I must also say that I commend this White Paper. I inevitably want it to go further, but the core proposals of a duty of care and of a regulator are sound. As the manager of a TES resources platform, I welcome those regulatory burdens. I am particularly delighted to see the duty of care principle. For some time I have been keen to see this well-established legal principle from the physical world come into the virtual world. I was introduced to the notion by Will Perrin and I pay tribute to him and his collaborators at the Carnegie Trust, and to the Government for listening to them. My assumption has been that, when applied, this will generate civil action in the courts by victims against technology operators for the damage caused by their algorithms and other relevant actions. Can the Minister say whether this will be available under the government plans, or will redress be available only through the regulator?
Speaking of victims of algorithms, I am also interested in whether the measures here will apply to the Government themselves and other public bodies. Can the Minister please help me? I have spoken before about the worrying case of the sentencing algorithm used in Wisconsin courts that defence attorneys were prevented from examining. We have had another example closer to home. Last year it came to light that our Home Office had deported potentially thousands of students, using a contractor analysing voice recordings with a machine.
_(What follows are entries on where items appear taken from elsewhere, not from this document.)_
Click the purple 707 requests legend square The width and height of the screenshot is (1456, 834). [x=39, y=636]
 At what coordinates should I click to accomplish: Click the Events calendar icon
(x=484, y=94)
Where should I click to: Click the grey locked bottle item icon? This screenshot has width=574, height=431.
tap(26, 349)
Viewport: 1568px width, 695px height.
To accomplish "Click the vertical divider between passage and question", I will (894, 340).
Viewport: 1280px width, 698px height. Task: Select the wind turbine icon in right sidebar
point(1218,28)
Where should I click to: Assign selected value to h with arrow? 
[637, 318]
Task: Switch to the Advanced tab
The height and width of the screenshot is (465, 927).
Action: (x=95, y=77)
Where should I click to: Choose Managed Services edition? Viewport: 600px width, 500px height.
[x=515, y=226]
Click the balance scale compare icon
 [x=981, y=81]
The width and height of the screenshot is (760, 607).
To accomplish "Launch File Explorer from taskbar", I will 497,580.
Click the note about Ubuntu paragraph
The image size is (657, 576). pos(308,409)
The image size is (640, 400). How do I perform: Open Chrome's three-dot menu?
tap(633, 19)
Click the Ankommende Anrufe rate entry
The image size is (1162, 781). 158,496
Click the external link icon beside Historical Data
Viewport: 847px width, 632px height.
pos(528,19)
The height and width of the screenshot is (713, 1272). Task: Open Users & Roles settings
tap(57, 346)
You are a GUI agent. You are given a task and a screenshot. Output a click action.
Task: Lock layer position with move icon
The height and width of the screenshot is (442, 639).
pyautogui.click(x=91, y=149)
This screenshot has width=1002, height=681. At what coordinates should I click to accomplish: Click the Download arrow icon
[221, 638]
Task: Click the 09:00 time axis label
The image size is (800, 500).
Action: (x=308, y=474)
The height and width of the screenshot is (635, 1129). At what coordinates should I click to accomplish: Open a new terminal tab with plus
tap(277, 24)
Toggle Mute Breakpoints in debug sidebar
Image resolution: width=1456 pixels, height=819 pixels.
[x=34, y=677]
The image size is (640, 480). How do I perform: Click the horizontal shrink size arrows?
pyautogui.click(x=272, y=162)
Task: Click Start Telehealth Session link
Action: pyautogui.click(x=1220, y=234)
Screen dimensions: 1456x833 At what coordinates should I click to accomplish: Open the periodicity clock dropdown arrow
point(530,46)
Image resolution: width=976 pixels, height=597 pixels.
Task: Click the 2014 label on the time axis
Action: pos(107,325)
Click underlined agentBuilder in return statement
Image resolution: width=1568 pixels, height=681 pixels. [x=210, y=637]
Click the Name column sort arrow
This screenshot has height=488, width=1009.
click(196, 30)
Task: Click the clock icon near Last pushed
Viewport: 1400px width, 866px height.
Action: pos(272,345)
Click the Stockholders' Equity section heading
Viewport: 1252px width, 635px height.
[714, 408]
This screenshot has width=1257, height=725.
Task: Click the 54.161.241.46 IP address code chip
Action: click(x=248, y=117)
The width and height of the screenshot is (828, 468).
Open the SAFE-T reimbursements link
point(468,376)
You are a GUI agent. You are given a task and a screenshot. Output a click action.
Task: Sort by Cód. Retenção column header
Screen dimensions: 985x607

They asked the Educational Testing Service to analyse voice files to work out if students were using proxies to sit the English tests for them, and an immigration appeal tribunal in 2016 heard that when ETS’s voice analysis was checked with a human follow-up, the computer had been correct in only 80% of cases—meaning that some 7,000 students had their visas revoked in error.
Given what we know about algorithmic bias, and the growing use of algorithms for public service delivery, it is critical that public bodies are also subject to the measures set out in the White Paper. I would also say that, since the Government are increasingly building technology platforms to compete with the private sector, it would be unfair not to impose the same regulatory burdens upon them as there are on those of us working in the commercial world.
My final point relates to the valid point made in the document that technology can be part of the solution. I agree. But there is a danger that the demands placed on technology companies will assume that they are all of the size and wealth of Facebook, Amazon, Google and Apple. This would be a mistake. They can afford to develop solutions and gain a competitive advantage over smaller businesses as a result. We need to ensure that these measures result in a more, not less, competitive landscape. If there are technology solutions to solve difficult problems such as the copyright infringements that I grapple with or other thefts of intellectual property, those tools should be openly available to platform providers of all sizes.
When Sir Tim Berners-Lee invented the web he had a great vision that it should be for everyone. Earlier this month he said that the internet,
“seemed like a good idea at the time”,
that the world was certainly better for it, but that,
“in the last few years, a different mindset has emerged”.
At the 30-year point, people have become worried about their personal data, but they,
“didn’t think about it very much until Cambridge Analytica”.
The privacy risk, however, “is subtle”, he argued:
“It’s realising that all this user generated data is being used to build profiles of me and everyone like me—for targeted ads and more importantly, voting manipulation. It’s not about the privacy of photographs, but where my data is abused”.
We need new duties on technology companies and we need a regulator with teeth. I wish the Government well and I hope that we will see legislation on this very soon.